----- TEXTE DE LA PAGE

Au-delà du réel - Altered States, Ken Russell (1980)


Edward Jessup, chercheur à l'Université de Cornell, absorbe des hallucinogènes afin d'en étudier les effets. Des fantasmes liés à son enfance l'entraînent dans une quête de son identité. C'est entièrement métamorphosé qu'il ressurgira de cet univers.

La manifestation de l’inconscient est un élément majeur du cinéma de Ken Russell. Pour l’illustrer il ne s’embarrasse pas de retenue ou de subtilité mais endosse toute l’imagerie étrange et incongrue que peut recéler la psyché de ses personnages. C’est particulièrement vrai dans ses biopics de compositeurs dont il traduit les maux et l’inspiration à travers des envolées formelles libres, folles, mais restant intimement référencées au sujet. On pense pour les plus scandaleuses à la vision nazie de Richard Strauss dans Dance of the Seven Veils (1970), à l’homosexualité coupable de Tchaïkovski pour The Music Lovers (1970) ou encore les problèmes de couple et la judéité complexe de Mahler (1974). Altered States constitue un saut dans l’inconnu pour ce traitement de l’inconscient chez Russell puisque dénué de socle culturel et historique (si l’on ajoute Les Diables (1971) contenant son lot d’images folles) sur lequel ancrer ses visions.

----------
----- ENREGISTREMENTS

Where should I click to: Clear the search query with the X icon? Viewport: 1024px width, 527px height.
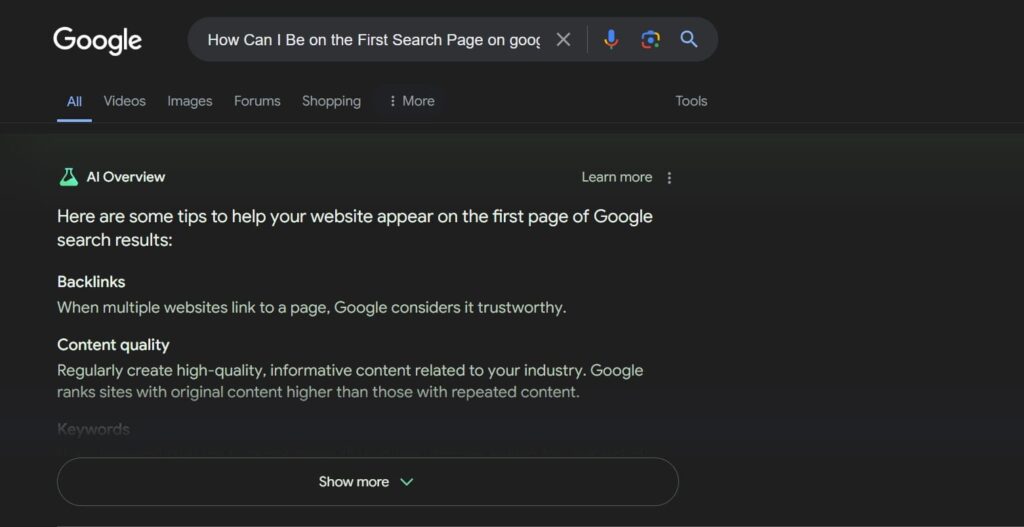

----------
----- ENREGISTREMENTS

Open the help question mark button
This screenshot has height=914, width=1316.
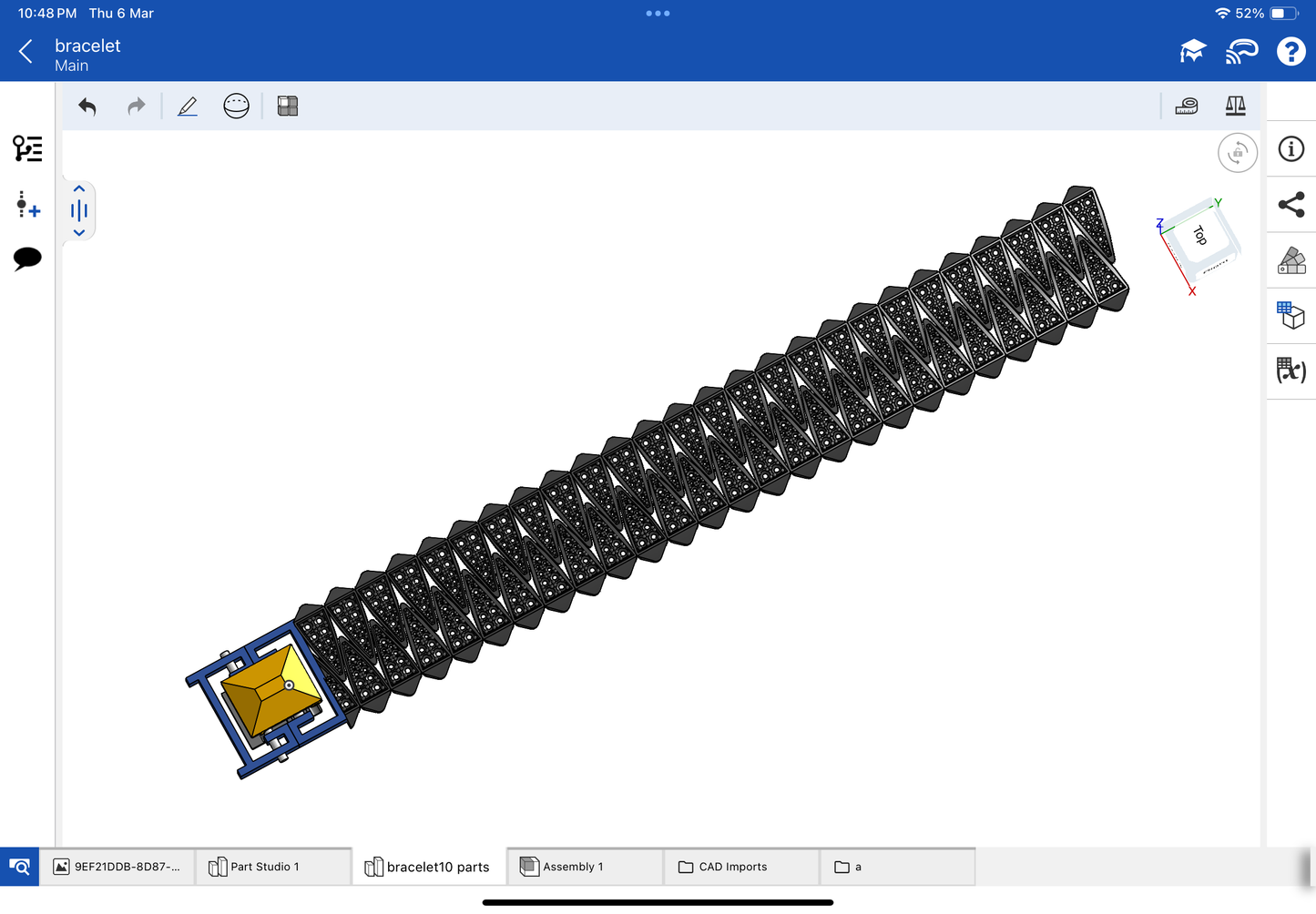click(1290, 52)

----------

LISTE DES TÂCHES:
(1) Dans le texte sur Altered States, pouvez-vous recopier le passage qui commence par les mots contenant "Au-delà du réel" et se termine par "de cet univers." ?
(2) D'après le texte sur Altered States, répondez aux questions suivantes :
(a) Dans quelle université Edward Jessup est-il chercheur ?
(b) Quel film de 1970 de Ken Russell présente une vision nazie de Richard Strauss ?
(c) En quelle année est sorti Les Diables ?

RÉPONSES DANS L'ORDRE:
(1)
Au-delà du réel - Altered States, Ken Russell (1980)


Edward Jessup, chercheur à l'Université de Cornell, absorbe des hallucinogènes afin d'en étudier les effets. Des fantasmes liés à son enfance l'entraînent dans une quête de son identité. C'est entièrement métamorphosé qu'il ressurgira de cet univers.

(2)
(a) L'Université de Cornell.
(b) Dance of the Seven Veils.
(c) En 1971.